Mustapha Saheb Ettabaâ
Principal ministre de Tunis
Mustapha Saheb Ettabaâ
Grade Général de division
Général de brigade
Distinctions Grand officier de la Légion d'honneur
Grand cordon de l'ordre du Nichan Iftikhar
Commandeur de l'Ordre des Saints-Maurice-et-Lazare
Ordre du Nichan ad-Dam
Famille Moustapha Bey, beau-père
Ahmed Ier Bey, beau-frère

Mustapha Saheb Ettabaâ (مصطفى صاحب الطابع), né en 1784 et décédé le , est un ministre et haut dignitaire de la régence de Tunis. Mamelouk, il est d'origine géorgienne[1].

Biographie[modifier | modifier le code]

C'est pour accroître son prestige auprès de la cour beylicale d'Hammouda Pacha que le richissime fermier fiscal de l'État, Mahmoud Djellouli, offre au souverain un jeune mamelouk capable d'occuper une place privilégiée au sein de la cour. Son agent l'acquiert sur un marché aux esclaves à Istanbul, la capitale de l'Empire ottoman[1].

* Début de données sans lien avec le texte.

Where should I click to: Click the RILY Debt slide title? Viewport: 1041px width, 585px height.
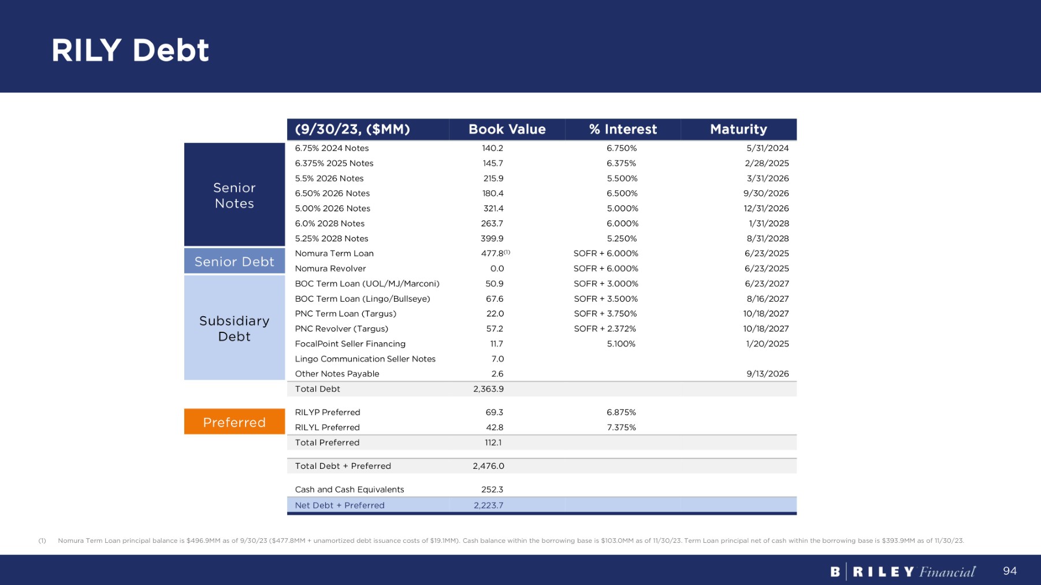(x=130, y=50)
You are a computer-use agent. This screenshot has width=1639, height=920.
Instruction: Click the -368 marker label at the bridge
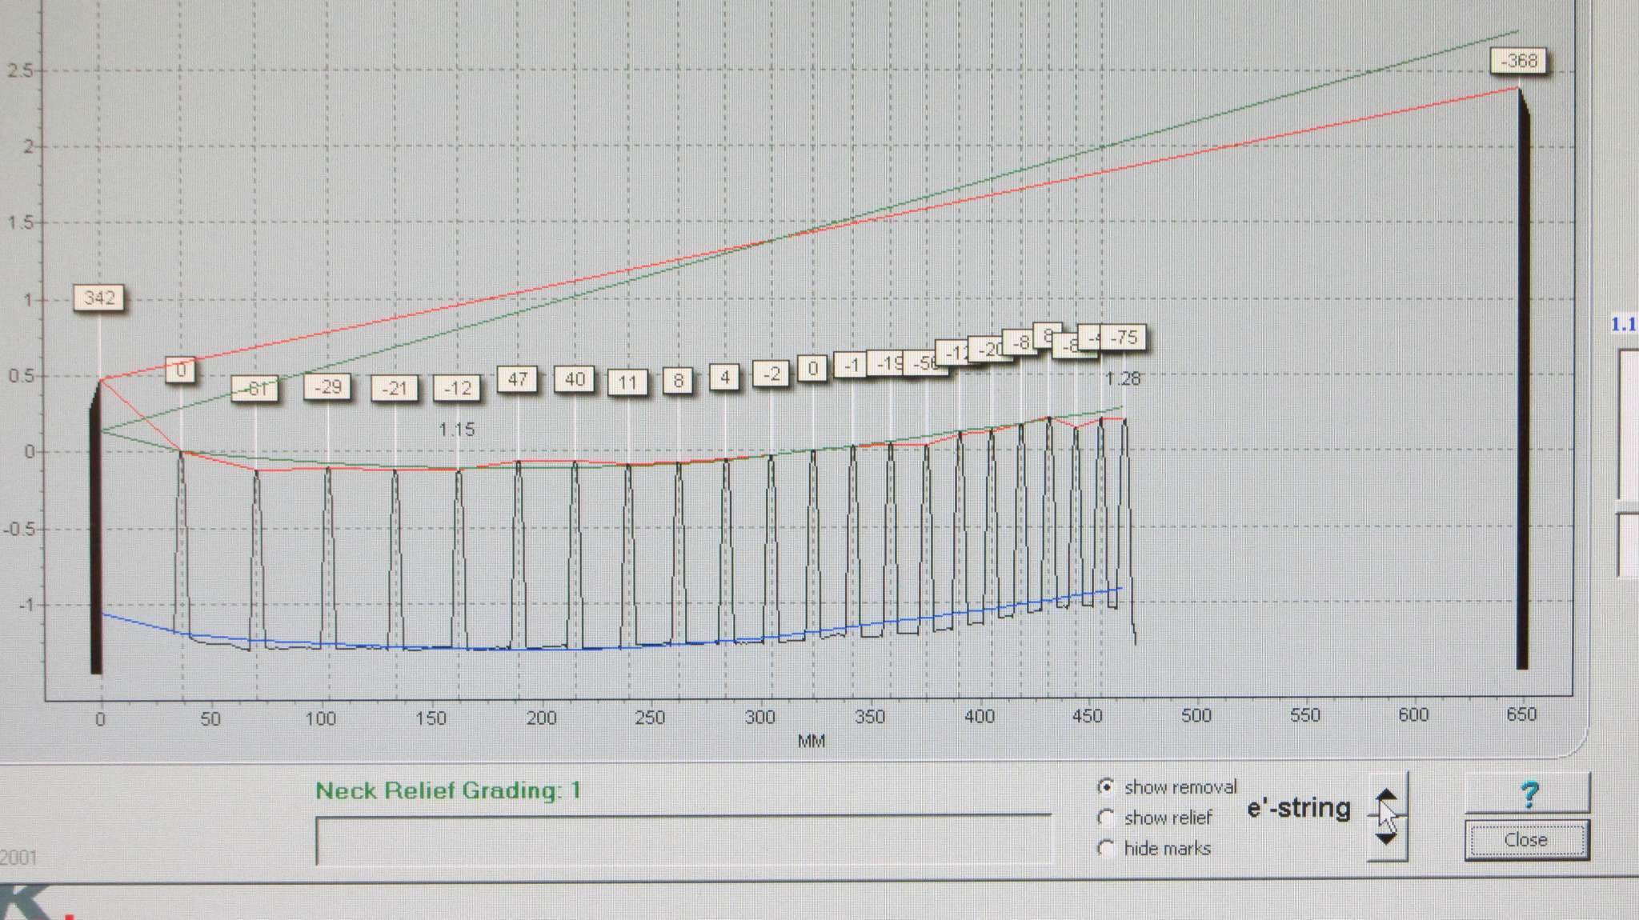(x=1518, y=61)
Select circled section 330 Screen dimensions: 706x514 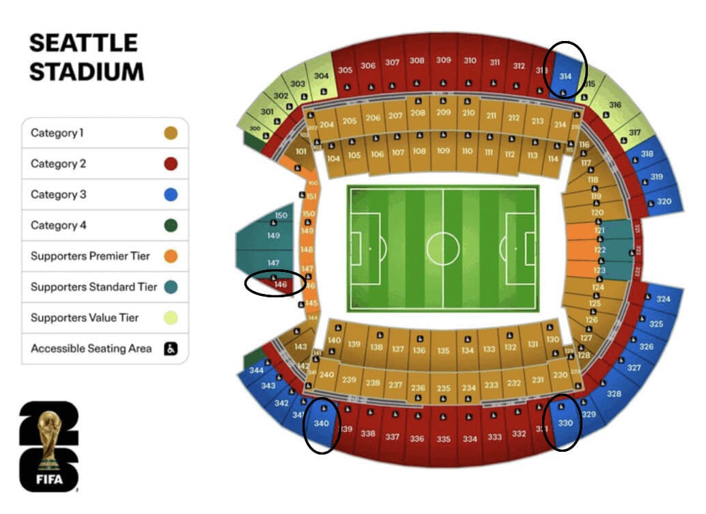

Au palais du Bardo, il suit le cursus des mamelouks. À la mort subite d'Hammouda Pacha, Saheb Ettabaâ est affranchi selon les coutumes de la cour beylicale mais, après avoir quitté Le Bardo, le redoutable et influent ministre Youssef Saheb Ettabaâ l'attache aux services du nouveau souverain Osman Bey, rapidement assassiné à l'initiative du prince Mahmoud.

Mustapha Saheb Ettabaâ entre réellement en politique sous le règne d'Hussein II Bey dont il devient garde des sceaux entre 1835 et 1837. Il mène avec le général français Bertrand Clauzel de délicates négociations sur l'attribution à des princes tunisiens des beyliks de Constantine et d'Oran[1]. Son prestige s'accroît peu à peu, ce qui lui permet d'entrer dans la famille beylicale via son mariage avec la princesse Mahbouba ; il épousera après sa mort une ancienne esclave circassienne. De par sa position, il aide la famille Djellouli lorsque celle-ci connaît la faillite en 1840. Il devient ensuite un principal ministre dont l'influence est importante ; il dirige le cabinet lorsqu'Ahmed Ier Bey visite la France en 1846, à l'invitation officielle du roi Louis-Philippe, puis lors de la visite de Sadok Bey à Alger en 1860. Il y salue Napoléon III et lui remet un exemplaire des codes et de la constitution nouvellement adoptée et à la rédaction de laquelle il a participé au sein du Grand Conseil[1].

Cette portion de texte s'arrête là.